▶ Document passage
###
Kirkland says it should be "intuitively obvious" that not every intervention that seems to be successful should be implemented in every facility and that it could be disingenuous to assume that there is one "right size" that is a fit for all healthcare facilities. Kirkland advocates the importance of infection preventionists and healthcare epidemiologists being able to select from best practices as well as other interventions that could be considered to be "good practices, useful in some settings, unnecessary in others." She emphasizes that a better fit could be achieved if these professionals were able to customize their infection prevention and control programs, and that "which good practices to choose likely depends on local context."
Linking outcomes to intended interventions is a slippery slope, Kirkland suggests, noting, "Because infection prevention often involves a complex set of socio-behavioral interventions that are clearly dependent on the context in which they are implemented, studies that provide information about situations in which certain interventions do or do not work make up an important part of the evidence base." Kirkland suggests further that researchers "carefully measure the extent to which the intended interventions were actually impemented," and that they "provide enough detail about the context in which the interventions were implemented to allow others to judge the applicability in their own setting." Kirkland adds that it could be time to modify the existing categories used by guideline writers, such as those at the Centers for Disease Control and Prevention (CDC) to acknowledge "the importance of local context in determining which of the hundreds of infection prevention best practices should be implemented when."
Reference: Kirkland KB. From Best to Good: Can We "Right-Size" Approaches to Reducing Healthcare-Associated Infections? Infect Control Hosp Epidemiol 2010;31:784-785.
###
▶ Record excerpts
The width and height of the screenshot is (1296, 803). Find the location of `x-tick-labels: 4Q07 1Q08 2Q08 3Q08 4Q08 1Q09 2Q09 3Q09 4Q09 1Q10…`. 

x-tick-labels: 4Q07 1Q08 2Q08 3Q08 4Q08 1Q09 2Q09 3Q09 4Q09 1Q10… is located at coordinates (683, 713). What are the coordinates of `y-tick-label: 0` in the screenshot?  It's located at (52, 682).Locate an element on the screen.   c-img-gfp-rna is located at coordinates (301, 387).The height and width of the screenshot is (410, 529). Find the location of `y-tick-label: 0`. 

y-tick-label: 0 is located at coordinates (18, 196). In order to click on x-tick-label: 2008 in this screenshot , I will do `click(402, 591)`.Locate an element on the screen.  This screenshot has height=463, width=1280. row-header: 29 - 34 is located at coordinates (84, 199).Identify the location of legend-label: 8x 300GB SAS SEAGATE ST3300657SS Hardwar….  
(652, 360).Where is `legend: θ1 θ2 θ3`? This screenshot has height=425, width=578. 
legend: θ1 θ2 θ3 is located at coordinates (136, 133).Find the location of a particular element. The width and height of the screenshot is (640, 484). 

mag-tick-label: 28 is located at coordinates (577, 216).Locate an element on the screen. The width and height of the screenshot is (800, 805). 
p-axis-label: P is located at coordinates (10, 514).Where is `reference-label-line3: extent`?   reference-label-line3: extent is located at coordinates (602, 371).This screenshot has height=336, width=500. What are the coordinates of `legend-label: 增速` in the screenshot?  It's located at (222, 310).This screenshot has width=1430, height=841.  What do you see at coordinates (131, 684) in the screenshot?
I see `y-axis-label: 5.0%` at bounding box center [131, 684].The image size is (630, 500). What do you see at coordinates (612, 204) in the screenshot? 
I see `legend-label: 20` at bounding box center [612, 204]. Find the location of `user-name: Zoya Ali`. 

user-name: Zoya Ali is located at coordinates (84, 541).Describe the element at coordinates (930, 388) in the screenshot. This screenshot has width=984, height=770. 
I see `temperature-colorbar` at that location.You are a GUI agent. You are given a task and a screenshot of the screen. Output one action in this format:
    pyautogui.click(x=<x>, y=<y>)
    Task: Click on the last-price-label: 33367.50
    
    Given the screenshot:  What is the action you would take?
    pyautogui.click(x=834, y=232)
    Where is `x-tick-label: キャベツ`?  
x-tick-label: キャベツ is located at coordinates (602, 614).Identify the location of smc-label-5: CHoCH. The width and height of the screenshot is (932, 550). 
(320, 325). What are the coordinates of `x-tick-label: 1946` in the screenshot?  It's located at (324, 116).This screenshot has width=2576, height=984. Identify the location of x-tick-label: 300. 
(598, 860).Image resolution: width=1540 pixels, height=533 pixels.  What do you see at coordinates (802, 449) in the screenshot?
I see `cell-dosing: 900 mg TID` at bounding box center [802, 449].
###
▶ Tasks to complete
1 - Decide whether each statement agrees with the passage on right-sizing infection prevention, answering yes or no and quoting the words of the passage that decide it. (a) Kirkland holds that a single "right size" fits all healthcare facilities. (b) Kirkland says the choice of good practices likely depends on local context. (c) The referenced article was published in 2010.
2 - Set down word for word the part of the passage on right-sizing infection prevention from "Reference: Kirkland KB." to "Hosp Epidemiol 2010;31:784-785.".

▶ Results by task
1 -
(a) No: "it could be disingenuous to assume that there is one "right size" that is a fit for all healthcare facilities"
(b) Yes: "which good practices to choose likely depends on local context."
(c) Yes: "Infect Control Hosp Epidemiol 2010;31:784-785."

2 -
Reference: Kirkland KB. From Best to Good: Can We "Right-Size" Approaches to Reducing Healthcare-Associated Infections? Infect Control Hosp Epidemiol 2010;31:784-785.